* _Task details_
Return every line from the records below in which the word "panel" is found.
[[ Dataset records, beginning ]]
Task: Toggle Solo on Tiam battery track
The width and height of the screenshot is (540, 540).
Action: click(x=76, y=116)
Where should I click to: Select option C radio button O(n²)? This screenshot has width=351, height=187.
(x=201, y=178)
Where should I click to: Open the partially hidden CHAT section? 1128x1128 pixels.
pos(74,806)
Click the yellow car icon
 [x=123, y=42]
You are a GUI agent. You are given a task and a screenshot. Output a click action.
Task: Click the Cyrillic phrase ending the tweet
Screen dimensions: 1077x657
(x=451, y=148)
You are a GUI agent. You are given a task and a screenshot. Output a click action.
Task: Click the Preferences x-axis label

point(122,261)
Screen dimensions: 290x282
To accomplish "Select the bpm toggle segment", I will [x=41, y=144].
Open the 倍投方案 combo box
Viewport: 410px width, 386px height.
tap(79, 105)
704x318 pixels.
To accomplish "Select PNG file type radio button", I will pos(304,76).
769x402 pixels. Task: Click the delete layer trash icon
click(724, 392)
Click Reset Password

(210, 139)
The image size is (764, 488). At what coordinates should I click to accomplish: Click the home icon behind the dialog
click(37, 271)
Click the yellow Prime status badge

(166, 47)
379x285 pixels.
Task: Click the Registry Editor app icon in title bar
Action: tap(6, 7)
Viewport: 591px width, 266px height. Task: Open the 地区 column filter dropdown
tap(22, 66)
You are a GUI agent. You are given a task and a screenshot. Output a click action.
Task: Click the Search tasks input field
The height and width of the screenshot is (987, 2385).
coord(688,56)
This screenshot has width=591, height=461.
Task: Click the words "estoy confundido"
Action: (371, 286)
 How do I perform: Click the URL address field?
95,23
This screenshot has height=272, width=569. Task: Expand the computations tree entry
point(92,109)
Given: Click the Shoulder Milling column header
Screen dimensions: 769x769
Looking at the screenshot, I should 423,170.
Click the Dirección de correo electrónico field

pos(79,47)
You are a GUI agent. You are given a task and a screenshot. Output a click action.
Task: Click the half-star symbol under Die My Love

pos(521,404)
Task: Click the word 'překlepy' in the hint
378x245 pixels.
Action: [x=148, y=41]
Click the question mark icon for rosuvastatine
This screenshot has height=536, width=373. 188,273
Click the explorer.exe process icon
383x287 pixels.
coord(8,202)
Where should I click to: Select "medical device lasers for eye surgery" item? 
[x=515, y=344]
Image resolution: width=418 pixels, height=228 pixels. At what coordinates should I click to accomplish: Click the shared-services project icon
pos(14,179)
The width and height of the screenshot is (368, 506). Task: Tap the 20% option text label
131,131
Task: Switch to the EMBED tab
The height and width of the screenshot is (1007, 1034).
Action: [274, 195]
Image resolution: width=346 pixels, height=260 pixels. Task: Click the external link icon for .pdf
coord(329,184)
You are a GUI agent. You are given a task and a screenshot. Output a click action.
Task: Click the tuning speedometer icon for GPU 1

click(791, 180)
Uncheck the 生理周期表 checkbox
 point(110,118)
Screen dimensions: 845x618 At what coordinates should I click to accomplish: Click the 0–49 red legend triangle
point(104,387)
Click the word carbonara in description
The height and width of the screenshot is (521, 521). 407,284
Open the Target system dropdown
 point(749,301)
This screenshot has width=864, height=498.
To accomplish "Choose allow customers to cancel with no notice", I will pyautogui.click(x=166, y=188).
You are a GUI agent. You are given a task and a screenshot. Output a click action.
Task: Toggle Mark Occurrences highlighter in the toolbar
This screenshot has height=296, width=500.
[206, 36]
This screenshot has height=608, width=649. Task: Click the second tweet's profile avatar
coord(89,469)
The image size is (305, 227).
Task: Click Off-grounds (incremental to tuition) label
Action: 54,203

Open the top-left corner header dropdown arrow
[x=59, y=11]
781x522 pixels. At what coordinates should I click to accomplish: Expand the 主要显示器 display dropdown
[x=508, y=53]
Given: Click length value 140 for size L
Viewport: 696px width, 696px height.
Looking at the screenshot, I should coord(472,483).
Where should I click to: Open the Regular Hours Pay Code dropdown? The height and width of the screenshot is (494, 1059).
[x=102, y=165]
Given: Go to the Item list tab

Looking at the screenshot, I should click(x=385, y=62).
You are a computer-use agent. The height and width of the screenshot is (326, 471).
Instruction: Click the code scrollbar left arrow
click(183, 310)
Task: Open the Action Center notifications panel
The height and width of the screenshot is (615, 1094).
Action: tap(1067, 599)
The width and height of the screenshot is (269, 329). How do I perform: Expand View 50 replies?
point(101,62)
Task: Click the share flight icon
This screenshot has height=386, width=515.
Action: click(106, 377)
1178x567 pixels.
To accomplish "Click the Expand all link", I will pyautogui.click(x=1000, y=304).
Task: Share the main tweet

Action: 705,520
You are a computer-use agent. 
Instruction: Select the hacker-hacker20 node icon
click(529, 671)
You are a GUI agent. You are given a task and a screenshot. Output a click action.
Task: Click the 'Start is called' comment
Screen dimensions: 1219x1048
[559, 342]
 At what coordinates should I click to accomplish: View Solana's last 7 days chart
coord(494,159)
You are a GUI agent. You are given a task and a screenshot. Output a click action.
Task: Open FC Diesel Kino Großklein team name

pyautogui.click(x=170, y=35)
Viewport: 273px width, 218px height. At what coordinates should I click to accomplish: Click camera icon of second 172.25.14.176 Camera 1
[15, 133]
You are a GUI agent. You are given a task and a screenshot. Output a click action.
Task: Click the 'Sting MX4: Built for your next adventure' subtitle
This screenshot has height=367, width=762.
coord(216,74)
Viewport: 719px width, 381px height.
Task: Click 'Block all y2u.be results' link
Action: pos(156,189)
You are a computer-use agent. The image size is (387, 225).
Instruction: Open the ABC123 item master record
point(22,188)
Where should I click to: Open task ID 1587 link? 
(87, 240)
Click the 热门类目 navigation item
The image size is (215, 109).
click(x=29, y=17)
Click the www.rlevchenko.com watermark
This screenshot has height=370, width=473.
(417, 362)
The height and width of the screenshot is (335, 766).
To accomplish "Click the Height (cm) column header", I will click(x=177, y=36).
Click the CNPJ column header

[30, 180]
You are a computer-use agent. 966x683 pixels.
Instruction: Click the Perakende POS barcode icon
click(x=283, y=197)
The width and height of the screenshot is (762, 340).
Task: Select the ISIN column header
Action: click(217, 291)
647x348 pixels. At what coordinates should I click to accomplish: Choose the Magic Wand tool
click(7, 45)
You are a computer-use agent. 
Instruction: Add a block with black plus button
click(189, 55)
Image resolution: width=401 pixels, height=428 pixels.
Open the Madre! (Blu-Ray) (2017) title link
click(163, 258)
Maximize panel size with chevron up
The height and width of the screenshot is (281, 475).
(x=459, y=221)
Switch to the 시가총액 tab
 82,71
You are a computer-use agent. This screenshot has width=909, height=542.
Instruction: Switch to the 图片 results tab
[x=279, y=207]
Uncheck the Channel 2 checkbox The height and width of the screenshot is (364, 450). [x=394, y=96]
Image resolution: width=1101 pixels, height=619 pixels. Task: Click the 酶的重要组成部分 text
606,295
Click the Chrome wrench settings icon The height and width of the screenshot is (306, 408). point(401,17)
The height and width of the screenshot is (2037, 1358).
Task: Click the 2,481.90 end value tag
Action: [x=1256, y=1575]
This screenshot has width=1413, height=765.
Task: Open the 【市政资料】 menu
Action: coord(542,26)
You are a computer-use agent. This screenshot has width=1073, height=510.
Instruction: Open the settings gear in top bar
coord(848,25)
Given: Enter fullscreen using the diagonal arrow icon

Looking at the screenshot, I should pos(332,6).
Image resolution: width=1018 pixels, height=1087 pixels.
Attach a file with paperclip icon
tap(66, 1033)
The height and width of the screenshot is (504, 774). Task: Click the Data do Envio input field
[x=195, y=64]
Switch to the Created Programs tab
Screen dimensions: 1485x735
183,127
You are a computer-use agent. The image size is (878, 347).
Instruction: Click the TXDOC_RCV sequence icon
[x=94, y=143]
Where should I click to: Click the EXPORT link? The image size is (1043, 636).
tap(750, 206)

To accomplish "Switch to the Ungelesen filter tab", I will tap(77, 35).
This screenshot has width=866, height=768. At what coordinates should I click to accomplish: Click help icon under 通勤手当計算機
[[ Dataset records, end ]]
* _Finished exercise_
Task: Open the Action Center notifications panel
Maximize panel size with chevron up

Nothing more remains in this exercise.